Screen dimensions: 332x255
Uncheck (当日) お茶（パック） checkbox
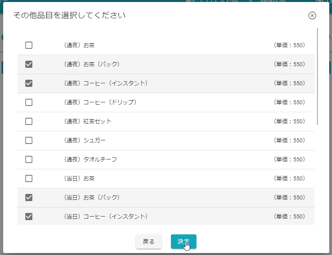point(29,197)
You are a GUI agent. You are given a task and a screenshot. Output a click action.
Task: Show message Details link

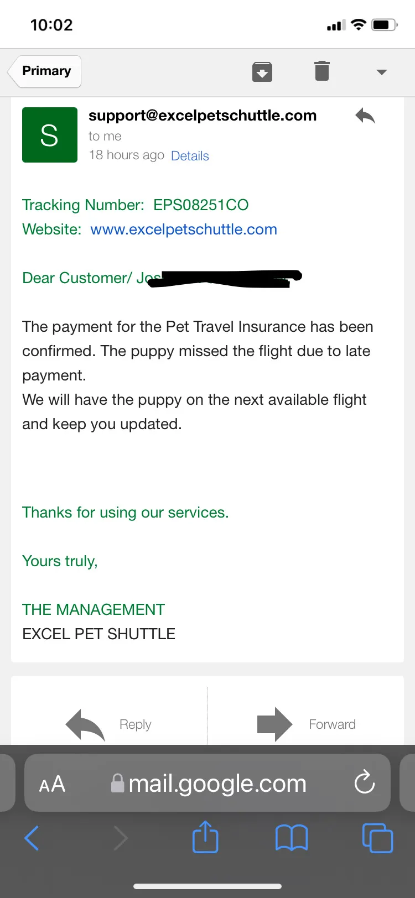tap(190, 156)
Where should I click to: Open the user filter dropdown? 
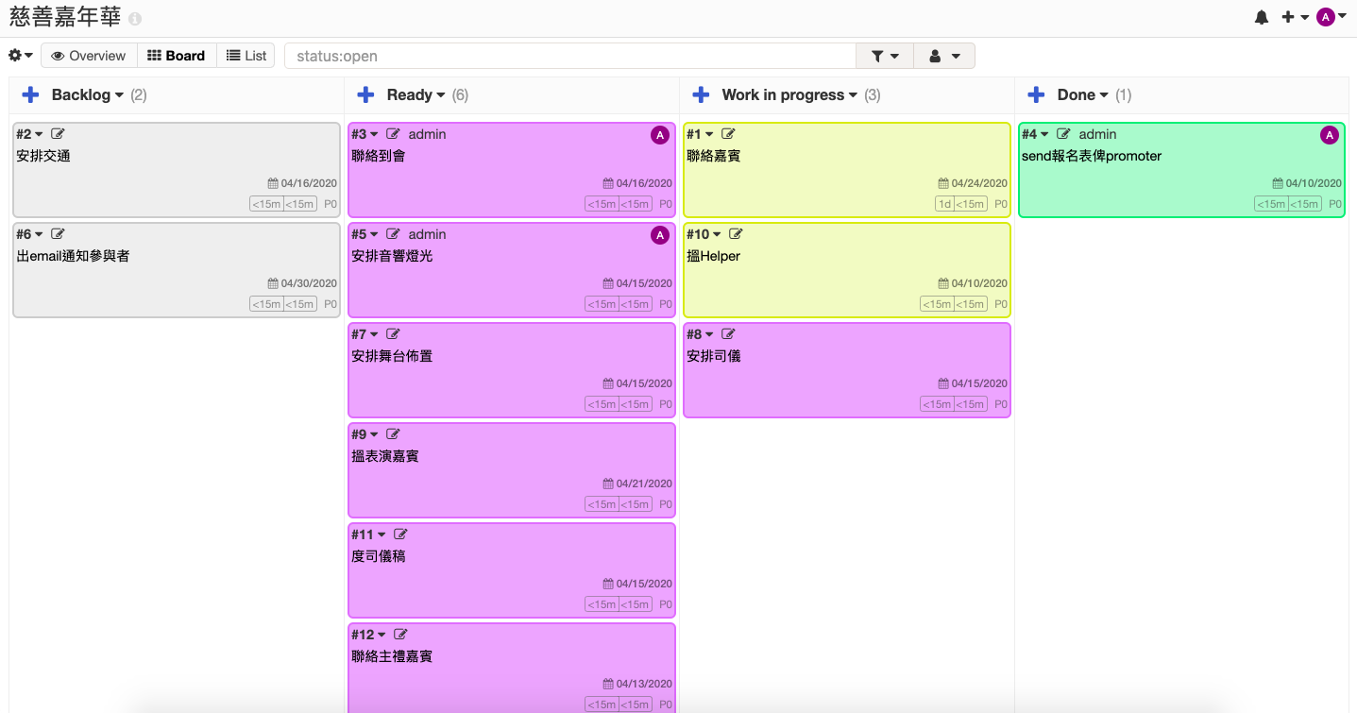944,56
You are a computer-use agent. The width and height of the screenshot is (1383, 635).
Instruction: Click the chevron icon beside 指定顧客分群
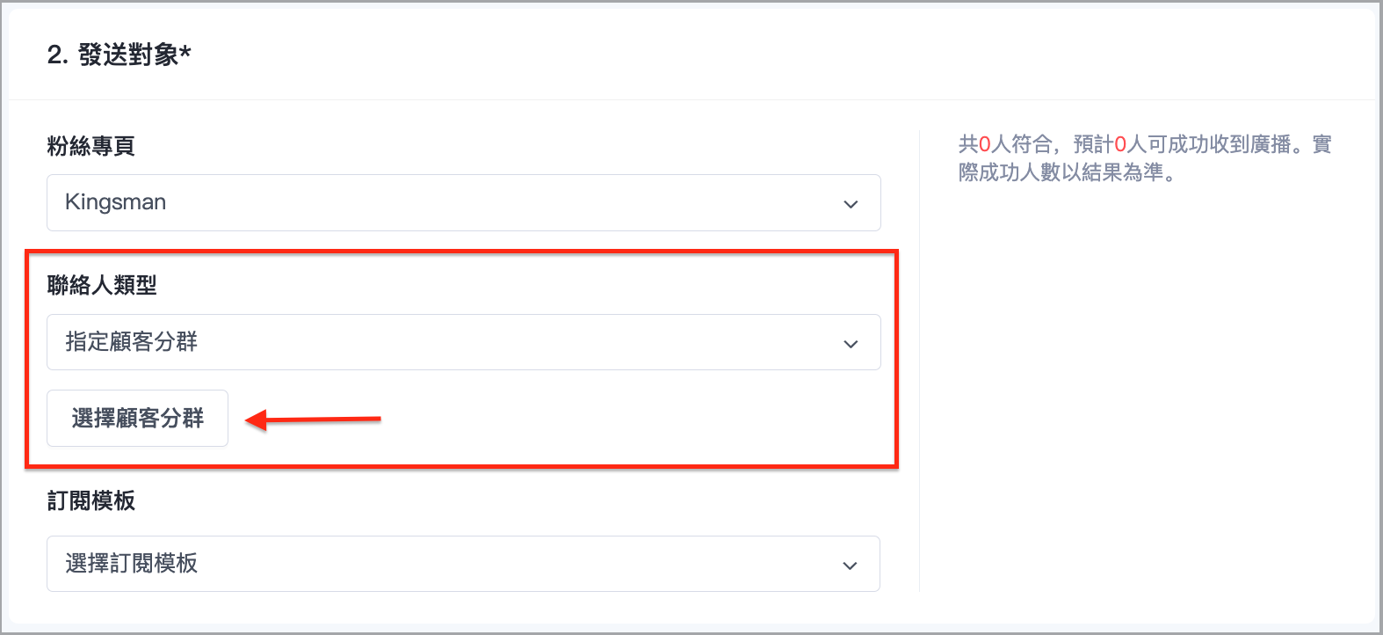pyautogui.click(x=850, y=344)
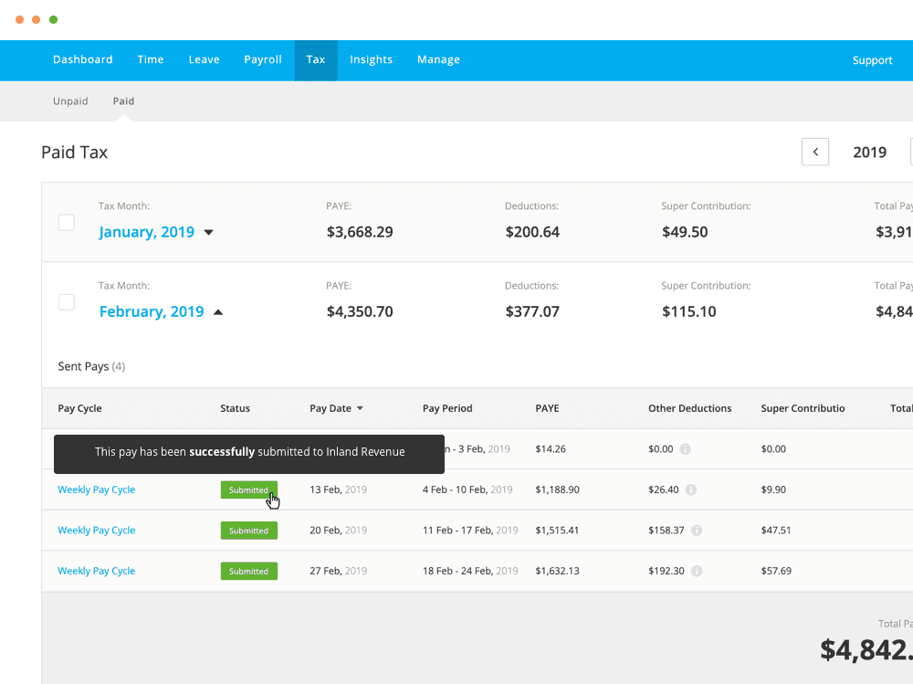Collapse the February, 2019 tax month

[x=217, y=312]
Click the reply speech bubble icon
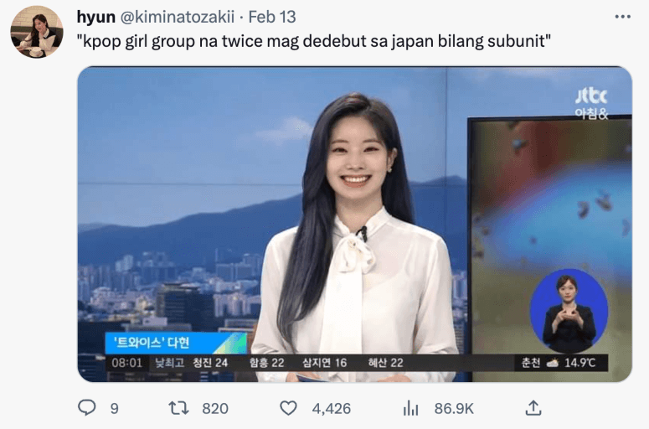 (x=87, y=408)
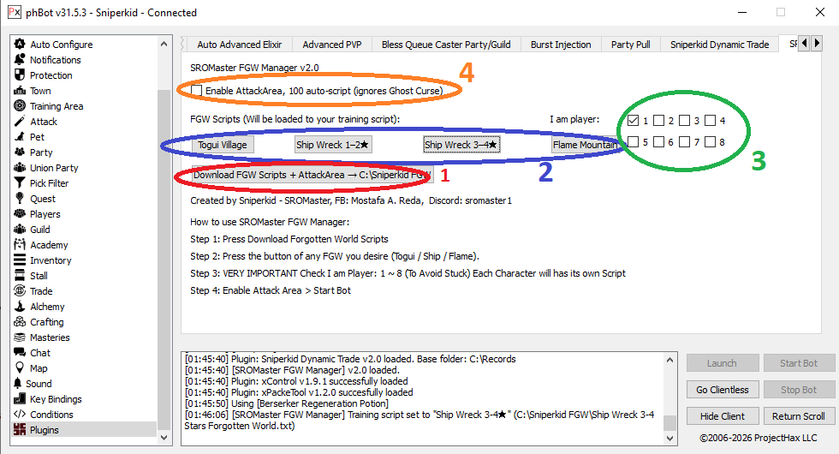Check the player 5 checkbox
The height and width of the screenshot is (454, 839).
(633, 142)
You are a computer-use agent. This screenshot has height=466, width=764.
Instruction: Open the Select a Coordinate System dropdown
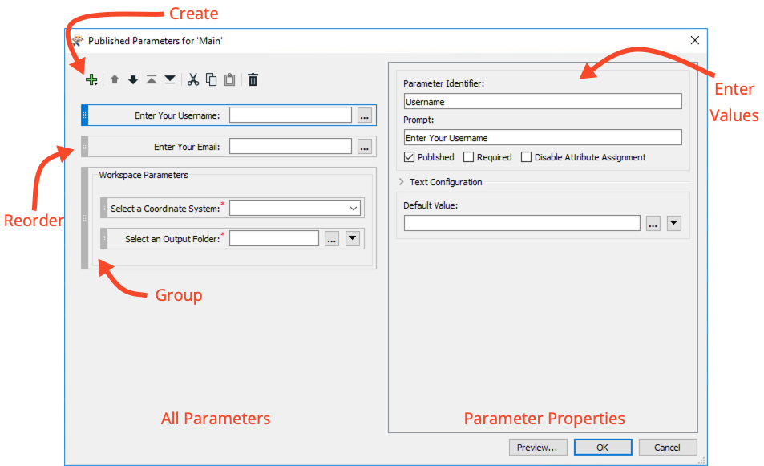click(x=353, y=208)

PROBLEM. Take the line containing "Uncheck (当日) お茶（パック） checkbox" as the first line and the last line of the data above as the final one, and output exactly the lines between them, inclusive, with no pictures.

RESULT BELOW.
Uncheck (当日) お茶（パック） checkbox
point(29,197)
You are a GUI agent. You are given a task and a screenshot. Output a click action.
Task: Show message Details link

tap(190, 156)
Where should I click to: Open the user filter dropdown? 
944,56
You are a computer-use agent. The width and height of the screenshot is (1383, 635).
Instruction: Click the chevron icon beside 指定顧客分群
pyautogui.click(x=850, y=344)
Collapse the February, 2019 tax month

[x=217, y=312]
Click the reply speech bubble icon
 (x=87, y=408)
Check the player 5 checkbox
The height and width of the screenshot is (454, 839).
(633, 142)
You are a computer-use agent. This screenshot has height=466, width=764.
Instruction: Open the Select a Coordinate System dropdown
click(x=353, y=208)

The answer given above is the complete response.